We used to have a couple of goats, but not for food. But transport, you bet! I have a first generation Scion xB that has transported goats and chickens. :)
Ever since I hit a deer with it and pocketed the repair money (cosmetic damage only at 155k miles) it’s been my pseudo “light farm truck”. My wife refuses to drive it...
I love goat cheese. We may get goats again. We’ve thought about cattle (the previous owner of a 20 acre part of our property kept cattle on it), but like you say, they are a lot of work.
We’ve got 14 acres but not much of it is flat enough for cattle and as of now, most of it’s still forest. I’m slowly clearing the flatish areas and will thin out the steeper parts. Goats are doing a good job on the short stuff so at least I don’t have that to wade through or trip over. Gonna take years as I don’t want heavy equipment used. Don’t have enough money to do it all at once like that anyway. Not enough timber value to pay to have it cleared and we heat strictly with firewood. I’ll just keep cutting a dozen medium sized trees every year.

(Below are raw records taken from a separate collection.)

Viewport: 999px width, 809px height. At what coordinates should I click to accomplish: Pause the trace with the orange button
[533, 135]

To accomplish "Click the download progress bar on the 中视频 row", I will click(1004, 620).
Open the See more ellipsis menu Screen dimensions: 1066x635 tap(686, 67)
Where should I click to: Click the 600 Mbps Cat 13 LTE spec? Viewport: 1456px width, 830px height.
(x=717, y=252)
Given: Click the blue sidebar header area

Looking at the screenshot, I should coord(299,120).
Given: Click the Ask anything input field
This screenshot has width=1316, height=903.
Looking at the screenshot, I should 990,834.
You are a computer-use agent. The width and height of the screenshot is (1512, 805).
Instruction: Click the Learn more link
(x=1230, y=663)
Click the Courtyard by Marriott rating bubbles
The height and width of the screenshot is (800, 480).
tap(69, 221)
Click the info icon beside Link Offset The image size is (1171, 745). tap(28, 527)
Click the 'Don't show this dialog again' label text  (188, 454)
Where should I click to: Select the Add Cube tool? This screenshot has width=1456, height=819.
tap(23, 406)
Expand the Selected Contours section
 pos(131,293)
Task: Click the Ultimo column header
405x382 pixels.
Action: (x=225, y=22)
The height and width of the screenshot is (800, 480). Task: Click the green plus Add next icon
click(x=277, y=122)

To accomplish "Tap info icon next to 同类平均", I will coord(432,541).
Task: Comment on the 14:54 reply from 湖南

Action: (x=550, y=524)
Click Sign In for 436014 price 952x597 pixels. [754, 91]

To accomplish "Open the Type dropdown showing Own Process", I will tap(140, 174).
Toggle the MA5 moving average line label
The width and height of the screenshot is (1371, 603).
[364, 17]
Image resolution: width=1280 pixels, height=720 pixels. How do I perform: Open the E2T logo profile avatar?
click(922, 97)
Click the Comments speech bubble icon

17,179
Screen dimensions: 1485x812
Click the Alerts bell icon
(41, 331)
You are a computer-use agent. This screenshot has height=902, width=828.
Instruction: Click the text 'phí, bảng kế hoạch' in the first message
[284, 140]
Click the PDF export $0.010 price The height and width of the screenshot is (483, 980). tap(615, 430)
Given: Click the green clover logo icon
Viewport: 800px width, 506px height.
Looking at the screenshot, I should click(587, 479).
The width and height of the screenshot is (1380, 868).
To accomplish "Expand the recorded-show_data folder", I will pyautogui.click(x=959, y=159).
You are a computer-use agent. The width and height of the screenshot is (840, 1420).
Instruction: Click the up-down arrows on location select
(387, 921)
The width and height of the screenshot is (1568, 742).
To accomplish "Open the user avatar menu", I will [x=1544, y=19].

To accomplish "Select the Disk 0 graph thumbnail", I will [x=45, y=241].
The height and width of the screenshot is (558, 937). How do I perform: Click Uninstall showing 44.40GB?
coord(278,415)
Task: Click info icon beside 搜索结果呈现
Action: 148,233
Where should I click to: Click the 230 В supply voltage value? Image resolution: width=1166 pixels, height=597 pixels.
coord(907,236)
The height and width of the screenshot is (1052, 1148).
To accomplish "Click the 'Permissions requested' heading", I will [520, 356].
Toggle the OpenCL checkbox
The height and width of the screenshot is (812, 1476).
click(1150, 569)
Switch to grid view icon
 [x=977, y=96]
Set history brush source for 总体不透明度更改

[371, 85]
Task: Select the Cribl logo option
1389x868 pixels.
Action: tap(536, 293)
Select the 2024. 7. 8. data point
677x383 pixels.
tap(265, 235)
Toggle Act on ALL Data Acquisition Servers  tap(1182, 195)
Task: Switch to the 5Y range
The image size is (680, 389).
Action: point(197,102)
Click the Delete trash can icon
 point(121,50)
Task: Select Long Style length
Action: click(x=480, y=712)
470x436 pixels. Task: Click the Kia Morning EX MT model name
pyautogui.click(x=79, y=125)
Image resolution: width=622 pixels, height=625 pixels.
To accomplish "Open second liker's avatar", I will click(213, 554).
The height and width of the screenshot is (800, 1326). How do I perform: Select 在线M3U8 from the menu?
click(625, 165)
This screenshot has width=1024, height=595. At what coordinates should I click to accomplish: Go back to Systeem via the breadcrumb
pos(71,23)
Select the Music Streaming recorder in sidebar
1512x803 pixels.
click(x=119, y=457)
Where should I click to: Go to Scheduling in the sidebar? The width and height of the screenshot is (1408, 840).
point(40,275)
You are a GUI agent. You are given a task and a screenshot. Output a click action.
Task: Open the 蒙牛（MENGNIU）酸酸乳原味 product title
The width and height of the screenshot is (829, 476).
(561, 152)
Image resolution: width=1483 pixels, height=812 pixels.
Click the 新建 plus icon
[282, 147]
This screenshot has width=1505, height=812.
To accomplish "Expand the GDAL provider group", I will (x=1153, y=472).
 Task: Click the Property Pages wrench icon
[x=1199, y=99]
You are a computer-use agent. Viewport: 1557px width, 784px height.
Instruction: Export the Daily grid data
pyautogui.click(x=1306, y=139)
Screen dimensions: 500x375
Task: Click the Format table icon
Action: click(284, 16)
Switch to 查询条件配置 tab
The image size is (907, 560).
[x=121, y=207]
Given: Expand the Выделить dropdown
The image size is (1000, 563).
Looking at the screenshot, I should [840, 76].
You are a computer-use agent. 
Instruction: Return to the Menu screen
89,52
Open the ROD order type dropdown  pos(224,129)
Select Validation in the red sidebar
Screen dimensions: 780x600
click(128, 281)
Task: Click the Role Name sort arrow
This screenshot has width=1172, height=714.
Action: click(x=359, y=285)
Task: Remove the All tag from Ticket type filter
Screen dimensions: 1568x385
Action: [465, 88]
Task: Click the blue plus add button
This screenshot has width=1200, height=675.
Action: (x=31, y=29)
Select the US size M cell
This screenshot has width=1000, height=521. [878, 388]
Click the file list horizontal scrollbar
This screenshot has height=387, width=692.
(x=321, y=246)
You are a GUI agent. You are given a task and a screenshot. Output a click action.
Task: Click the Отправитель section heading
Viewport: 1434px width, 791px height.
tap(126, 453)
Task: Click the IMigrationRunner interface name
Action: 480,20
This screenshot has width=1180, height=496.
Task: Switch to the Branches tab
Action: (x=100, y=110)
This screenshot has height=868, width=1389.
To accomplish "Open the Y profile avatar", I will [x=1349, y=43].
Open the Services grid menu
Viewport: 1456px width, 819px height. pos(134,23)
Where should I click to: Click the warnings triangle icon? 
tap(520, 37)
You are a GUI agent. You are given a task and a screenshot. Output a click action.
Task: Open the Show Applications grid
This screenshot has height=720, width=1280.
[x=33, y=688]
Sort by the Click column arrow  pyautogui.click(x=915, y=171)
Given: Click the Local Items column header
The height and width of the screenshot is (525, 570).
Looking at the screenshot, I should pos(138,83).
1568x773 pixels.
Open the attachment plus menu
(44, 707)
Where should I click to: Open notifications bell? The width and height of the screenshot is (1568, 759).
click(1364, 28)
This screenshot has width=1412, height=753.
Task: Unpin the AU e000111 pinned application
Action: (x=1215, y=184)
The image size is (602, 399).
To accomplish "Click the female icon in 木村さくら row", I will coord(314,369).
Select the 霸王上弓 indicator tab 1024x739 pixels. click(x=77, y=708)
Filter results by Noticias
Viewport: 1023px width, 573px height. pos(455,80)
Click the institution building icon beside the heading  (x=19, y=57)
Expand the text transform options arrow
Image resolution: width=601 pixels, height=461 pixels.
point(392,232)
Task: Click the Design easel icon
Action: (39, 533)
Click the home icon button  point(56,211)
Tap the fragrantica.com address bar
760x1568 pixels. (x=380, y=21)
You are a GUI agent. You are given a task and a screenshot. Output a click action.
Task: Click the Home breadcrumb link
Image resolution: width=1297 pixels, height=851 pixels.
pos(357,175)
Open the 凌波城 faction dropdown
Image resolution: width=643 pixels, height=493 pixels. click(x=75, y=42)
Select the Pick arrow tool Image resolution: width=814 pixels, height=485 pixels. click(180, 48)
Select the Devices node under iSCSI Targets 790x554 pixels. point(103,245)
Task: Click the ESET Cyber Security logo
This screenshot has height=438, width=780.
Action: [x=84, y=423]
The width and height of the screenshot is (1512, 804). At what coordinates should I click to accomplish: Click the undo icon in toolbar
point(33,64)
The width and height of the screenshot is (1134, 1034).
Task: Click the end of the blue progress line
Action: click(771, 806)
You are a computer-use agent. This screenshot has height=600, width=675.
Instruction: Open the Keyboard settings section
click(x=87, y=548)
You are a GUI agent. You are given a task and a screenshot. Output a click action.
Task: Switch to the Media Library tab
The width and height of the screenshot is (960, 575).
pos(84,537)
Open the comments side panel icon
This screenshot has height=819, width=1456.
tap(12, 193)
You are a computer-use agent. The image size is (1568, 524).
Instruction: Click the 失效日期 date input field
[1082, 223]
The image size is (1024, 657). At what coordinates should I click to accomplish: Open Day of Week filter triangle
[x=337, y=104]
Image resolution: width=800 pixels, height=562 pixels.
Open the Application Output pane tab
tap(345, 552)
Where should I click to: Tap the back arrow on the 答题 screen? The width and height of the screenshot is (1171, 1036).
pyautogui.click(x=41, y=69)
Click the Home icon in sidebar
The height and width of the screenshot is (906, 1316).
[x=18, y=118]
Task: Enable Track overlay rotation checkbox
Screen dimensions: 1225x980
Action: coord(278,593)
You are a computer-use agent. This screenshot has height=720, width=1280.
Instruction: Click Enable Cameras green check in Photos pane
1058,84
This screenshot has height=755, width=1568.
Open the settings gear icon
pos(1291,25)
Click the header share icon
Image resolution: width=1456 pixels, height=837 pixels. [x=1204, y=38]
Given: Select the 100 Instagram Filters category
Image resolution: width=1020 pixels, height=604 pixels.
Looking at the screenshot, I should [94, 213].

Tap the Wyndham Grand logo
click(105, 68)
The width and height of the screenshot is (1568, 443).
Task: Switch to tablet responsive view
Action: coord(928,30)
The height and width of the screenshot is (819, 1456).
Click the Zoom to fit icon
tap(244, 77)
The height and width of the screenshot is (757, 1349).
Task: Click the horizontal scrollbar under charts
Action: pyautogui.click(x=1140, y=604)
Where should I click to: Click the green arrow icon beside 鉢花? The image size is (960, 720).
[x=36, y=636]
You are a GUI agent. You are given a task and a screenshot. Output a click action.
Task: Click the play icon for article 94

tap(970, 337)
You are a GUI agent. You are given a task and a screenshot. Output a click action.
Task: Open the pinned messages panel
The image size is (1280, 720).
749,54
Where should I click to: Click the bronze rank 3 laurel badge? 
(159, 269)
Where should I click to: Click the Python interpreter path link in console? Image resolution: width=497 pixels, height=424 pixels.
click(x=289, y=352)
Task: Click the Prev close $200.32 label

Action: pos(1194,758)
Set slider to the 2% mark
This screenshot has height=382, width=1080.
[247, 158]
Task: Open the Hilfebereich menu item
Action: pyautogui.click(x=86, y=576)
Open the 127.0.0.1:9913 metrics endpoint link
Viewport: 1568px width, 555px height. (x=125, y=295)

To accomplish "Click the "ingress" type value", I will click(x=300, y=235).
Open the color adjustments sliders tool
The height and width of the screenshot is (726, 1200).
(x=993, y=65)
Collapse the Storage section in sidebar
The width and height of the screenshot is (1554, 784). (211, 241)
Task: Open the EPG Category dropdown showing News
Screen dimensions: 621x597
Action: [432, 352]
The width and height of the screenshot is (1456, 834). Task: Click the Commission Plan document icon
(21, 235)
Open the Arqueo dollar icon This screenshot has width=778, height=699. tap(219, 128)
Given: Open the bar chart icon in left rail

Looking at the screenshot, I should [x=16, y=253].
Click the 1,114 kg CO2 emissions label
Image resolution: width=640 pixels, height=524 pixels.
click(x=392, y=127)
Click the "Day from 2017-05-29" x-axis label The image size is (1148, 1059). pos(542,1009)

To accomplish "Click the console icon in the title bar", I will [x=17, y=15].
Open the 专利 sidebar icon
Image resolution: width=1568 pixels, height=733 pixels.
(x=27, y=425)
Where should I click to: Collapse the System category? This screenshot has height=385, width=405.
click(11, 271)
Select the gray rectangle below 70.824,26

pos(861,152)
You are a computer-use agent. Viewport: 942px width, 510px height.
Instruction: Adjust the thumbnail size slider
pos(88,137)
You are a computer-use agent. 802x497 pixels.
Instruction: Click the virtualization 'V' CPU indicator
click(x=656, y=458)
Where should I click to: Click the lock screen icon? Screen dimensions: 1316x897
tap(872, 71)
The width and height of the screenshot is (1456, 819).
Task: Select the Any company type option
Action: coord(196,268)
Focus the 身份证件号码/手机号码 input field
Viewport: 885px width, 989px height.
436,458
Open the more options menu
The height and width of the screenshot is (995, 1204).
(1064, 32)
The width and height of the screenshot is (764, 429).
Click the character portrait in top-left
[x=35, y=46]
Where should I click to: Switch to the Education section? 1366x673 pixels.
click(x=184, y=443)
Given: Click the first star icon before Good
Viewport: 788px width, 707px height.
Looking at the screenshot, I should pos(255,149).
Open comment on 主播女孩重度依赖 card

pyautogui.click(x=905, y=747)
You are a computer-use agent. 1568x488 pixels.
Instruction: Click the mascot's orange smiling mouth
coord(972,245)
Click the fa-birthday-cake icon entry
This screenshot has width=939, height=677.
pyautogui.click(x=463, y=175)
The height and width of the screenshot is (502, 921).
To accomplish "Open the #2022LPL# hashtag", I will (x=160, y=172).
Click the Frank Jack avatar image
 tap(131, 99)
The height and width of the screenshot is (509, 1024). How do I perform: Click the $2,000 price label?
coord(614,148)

My wife works the graveyard shift and is evidently a deer magnet. 4-5 of them have run into or in front of the F150. I pounded out the left fender three times. Then she lost traction and overcorrected in the snow once close to home here. Only going 20-25 mph but hit a pine tree hard enough to trash the front clip and blow the air bags. Retired the truck for a couple of years til I found a parts truck with a good front slip for $300. Truck has 270k miles so it wasn’t worth spending big money to fix and since no other vehicle was involved and it happened right here on the gravel road, we didn’t bother making a claim.
I’ve known people to toss a couple of small goats in the trunk of a car to transport them.